At its simplest level, 'There' reminded me of an old Aardman animation I remember called 'Adam', a very well executed creation allegory. 
And that's the thing - here we go - 'There' didn't feel like anything new. Let me say (and I'm not placating here) that it is all executed very, very well. It is funny, it is extremely entertaining, and I agree with Born Dancin' that it is, perhaps better if one goes in expecting and knowing nothing. But I had heard about this and heard that it is something I shouldn't miss. 
Now, I gotta say that I expelled a sigh of exasperation upon the revelation that these two 'blank slate' characters were actors. Jesus. Does this industry (and, yes, I use the term loosely) have to be so self reflexive and insular? Is there nothing more interesting in the world to represent? I understand that it was perhaps a mechanism used to achieve a degree of self-revelation and vulnerability, but the metaphor became hackneyed as soon as that revelation was made. This is well trod ground. The stage and actors as a representation of the world and humans. Didn't someone once suggest that 'All the world's a stage'? Who was it? (Sorry, I seen to have stepped in some facetiousness). 
There were some interesting teases after this point - there were a couple of good points made about gender roles within traditional theatre, but those points were dropped pretty quickly. There was a fantastic moment in which one of the characters became a vessel for the flotsam of consumerism, spouting an advertisement as if it were the word of god. Again, though, the notion seemed to be forgotten - humans and human intelligence as a product of the vast amounts of stuff we vomit into the ether.   Much complexity, whilst briefly addressed did seem to fall by the wayside in favour of simplicity and neatness. And that's what bothered me really. God knows, now, if at any point in history, we as a society understand the cost of existence. What it costs the world, other people, ourselves. This existentialism, this struggle was barely addressed, but I have to say there was a striking and all too brief final image that redeemed the piece somewhat. I just wish they had earned it a little more, forsaken laughs, cuteness and cleverness for some further truth. Lord knows they could have gone there. The audience was in the palm of their hand, they could have taken us anywhere. The final image was resonant, and true, but way, way too quick for me. 
As an antidote to exploratory, non narrative based, non linear performance it is probably refreshing. But, my friends, I likes me my non narrative based, exploratory performance. Sure it doesn't always work, in fact it probably doesn't work more than it does, but it mostly feels new, unique and truly brave. And I didn't get that from 'There'. It felt pretty damn safe and comfy, within the realm of, say, 'Rosencrantz and Guildenstern Are Dead'. The theatrical metaphor was overstated and at no point did I ever genuinely question what was going on. There was no point of true chaos, or loss of control. I felt the performers and the audience always remained quite, quite safe.

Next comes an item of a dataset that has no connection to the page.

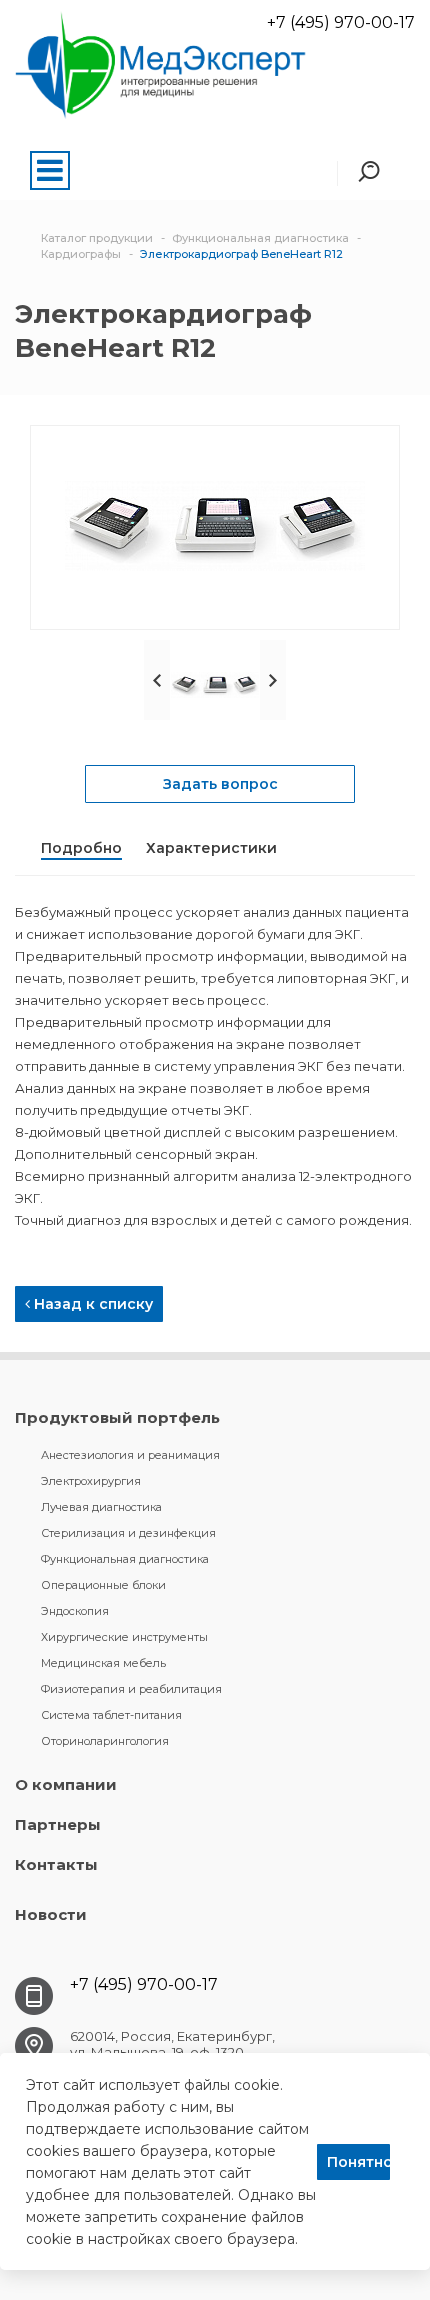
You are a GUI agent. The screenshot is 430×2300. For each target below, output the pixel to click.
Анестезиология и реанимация (130, 1455)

It is, however, very, very well performed. The actors both have obvious skill. And it is funny. It just remained to be clowning for me - never moved beyond it - and had a little too much bathos. 
If you see it you won't be bored, you'll be charmed and entertained. I promise. 
The more I see in this festival, the more I reflect fondly upon 'Scattered Tacks' and hope, in my heart of hearts, that you can get to see it, if there are still tickets.